# Textauszug
Aber offenbar hat man die 26 Prozent Kinder aus Zuwandererfamilien vernachlässigt, die man eigentlich erst in die Regelschule lassen dürfte, wenn sie die Unterrichtssprache einigermaßen beherrschen.
Schülerinnen und Schüler unter Generalverdacht
Das Fatale am Pisa-Hype ist aber vor allem: Studien dieser Art bringen Schülerinnen und Schüler samt und sonders unter Generalverdacht. Tatsächlich liefern sie nur Durchschnittswerte – und die besagen relativ wenig. Insbesondere offenbaren sie keinerlei Gründe dafür, warum bestimmte Bundesländer besser und andere schlechter abgeschnitten haben. Mittlerweile erfährt man sogar nicht einmal mehr, ob Fünfzehnjährige in Bayern oder Sachsen weiterhin so viel effektiver unterrichtet werden wie in früheren Jahren.
Kurioserweise heißt das aber keineswegs, dass wir uns nun zufrieden zurücklehnen könnten – im Gegenteil. Viele deutsche Schüler lernen tatsächlich zu wenig in der Schule - nur eben nicht alle. Man müsste genauer hinsehen und hinhören: Wo genau müssen Lehrkräfte die Klassenarbeiten immer einfacher machen, damit sie einen halbwegs akzeptablen Notenschnitt hinkriegen? Wo klagen die Meisterbetriebe darüber, dass Auszubildende kaum die Grundrechenarten beherrschen? Wo müssen Universitäten welche Stützkurse einrichten, damit angeblich hochschulreife junge Menschen überhaupt der Anfängervorlesung folgen können?
Viele Lehrer praktizieren eine Art Gefälligkeitsdidaktik
Fragt man die Macherinnen und Macher vor Ort, dann brauchen die keine weiteren Studien. „Die Schüler tun einfach nix.“ Gemeint ist: Viele strengen sich weit unter ihren Möglichkeiten an. Und warum ist das so? „Na, die kommen doch auch für lau ganz gut durch!“ Gemeint ist: Mittlerweile gibt es derart viele Lehrplankürzungen, Ausgleichsbestimmungen und Härtefallregelungen, dass man sich als Schüler schon ganz schön dumm anstellen muss, um nicht versetzt zu werden, die Schule wechseln zu müssen oder einen schlechten Abschluss zu bekommen. Würde man weiter bohren, erführe man auch: Viele Lehrer sind zu wenig fordernd geworden, praktizieren eine Art Gefälligkeitsdidaktik, säuseln „könntet ihr vielleicht…“.

# Aufgabe 1
Gib aus dem Text über die Pisa-Studie den Abschnitt von „Aber offenbar hat“ bis „in früheren Jahren.“ wortgetreu aus.
# Aufgabe 2
Nenne alle Fragesätze im Text über die Pisa-Studie, die mit „Wo“ beginnen.
# Aufgabe 3
Führe den Text über die Pisa-Studie im Anschluss an seinen letzten Satz fort.

# Gesammelte Daten

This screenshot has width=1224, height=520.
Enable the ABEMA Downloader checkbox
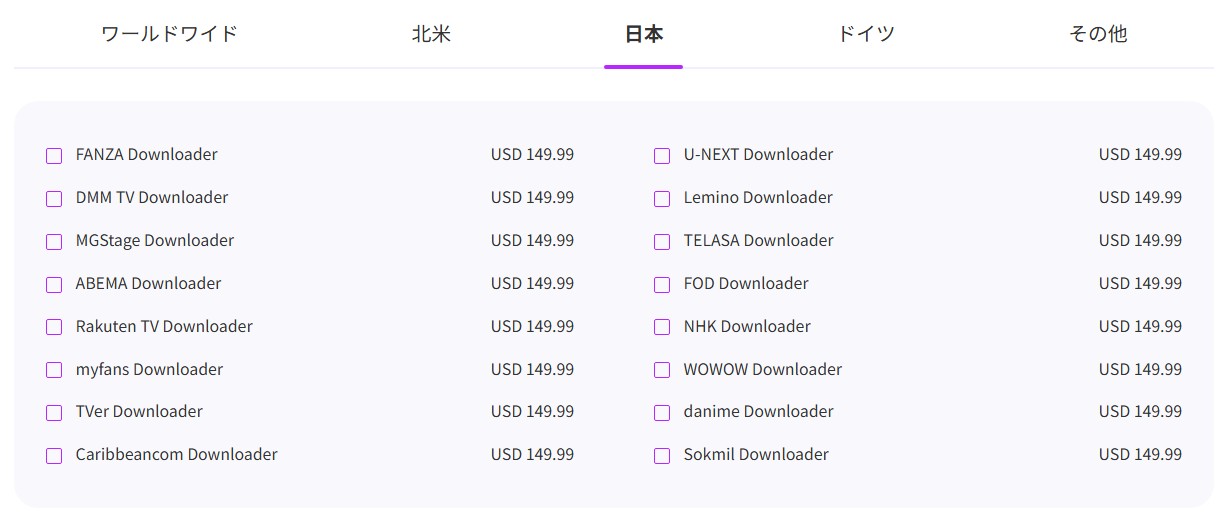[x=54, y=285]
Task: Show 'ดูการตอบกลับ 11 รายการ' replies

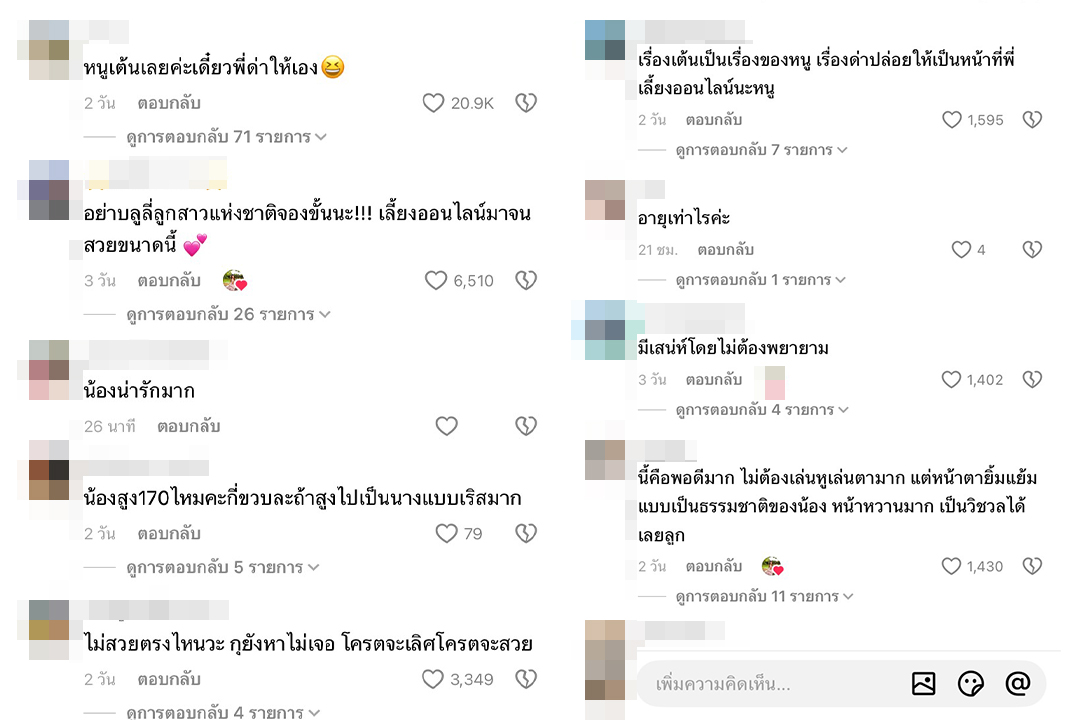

# Schriftliche Antwort 1
Aber offenbar hat man die 26 Prozent Kinder aus Zuwandererfamilien vernachlässigt, die man eigentlich erst in die Regelschule lassen dürfte, wenn sie die Unterrichtssprache einigermaßen beherrschen.
Schülerinnen und Schüler unter Generalverdacht
Das Fatale am Pisa-Hype ist aber vor allem: Studien dieser Art bringen Schülerinnen und Schüler samt und sonders unter Generalverdacht. Tatsächlich liefern sie nur Durchschnittswerte – und die besagen relativ wenig. Insbesondere offenbaren sie keinerlei Gründe dafür, warum bestimmte Bundesländer besser und andere schlechter abgeschnitten haben. Mittlerweile erfährt man sogar nicht einmal mehr, ob Fünfzehnjährige in Bayern oder Sachsen weiterhin so viel effektiver unterrichtet werden wie in früheren Jahren.

# Schriftliche Antwort 2
- Wo genau müssen Lehrkräfte die Klassenarbeiten immer einfacher machen, damit sie einen halbwegs akzeptablen Notenschnitt hinkriegen?
- Wo klagen die Meisterbetriebe darüber, dass Auszubildende kaum die Grundrechenarten beherrschen?
- Wo müssen Universitäten welche Stützkurse einrichten, damit angeblich hochschulreife junge Menschen überhaupt der Anfängervorlesung folgen können?

# Schriftliche Antwort 3
An dieser Stelle nun muss John Hattie in den Zeugenstand. Der neuseeländische Wissenschaftler hat nicht nur die weltweit größte Datenbasis zu Unterrichtseffekten zusammengetragen, sondern die empirische Forschung hierzulande überhaupt salonfähig gemacht. Kernaussage seines jüngsten Werks „The Sequel“ (Die Fortsetzung“) auf der Datenbasis von 400 Millionen Schülern weltweit: „Das Wichtigste für Lehrkräfte ist, hohe Erwartungen zu haben.“
Ein anspruchsvolles Lernklima reißt auch Lustlose mit und bringt sie weiter
Hohe Erwartungen, wieso soll es gerade das jetzt bringen? Weil Kinder etwas leisten wollen. Man muss es ihnen nur zutrauen, sie gut unterstützen – und ihnen die zugehörigen Mühen getrost zumuten. Wir sollten Lehrkräfte deshalb vor allem dabei unterstützen, dass sie vollen Einsatz von ihren Schülern verlangen – beim Aufpassen und Mitmachen im Unterricht, beim Erledigen von Übungen oder auch Hausaufgaben. Und dass sie Wortbeiträge und Textarbeiten auf eine ernst zu nehmende Weise beurteilen - also Befriedigendes nicht sehr gut nennen, und Ungenügendes nicht gerade noch ausreichend. Ein anspruchsvolles Lernklima reißt auch Lustlose mit und bringt sie weiter.
Hohe Erwartungen stellen, das ist eine Frage der Mentalität, kein Problem der Ausstattung, keines von „zu wenig Digitalisierung“. Es geht – bei aller Freundlichkeit im pädagogischen Umgang – um Ehrlichkeit und innere Unabhängigkeit der Lehrerschaft. Ob da aber Kultusbehörden mitziehen, denen vor allem an hohen Abiquoten gelegen ist? Und Eltern, die das Lebensglück ihrer Sprösslinge ausschließlich an der Uni sehen?
Der Autor
Michael Felten arbeitet nach langem Lehrerleben als freier Schulentwicklungsberater in Köln. Im Verlag Reclam erschien 2020 sein Buch „Unterricht ist Beziehungssache“.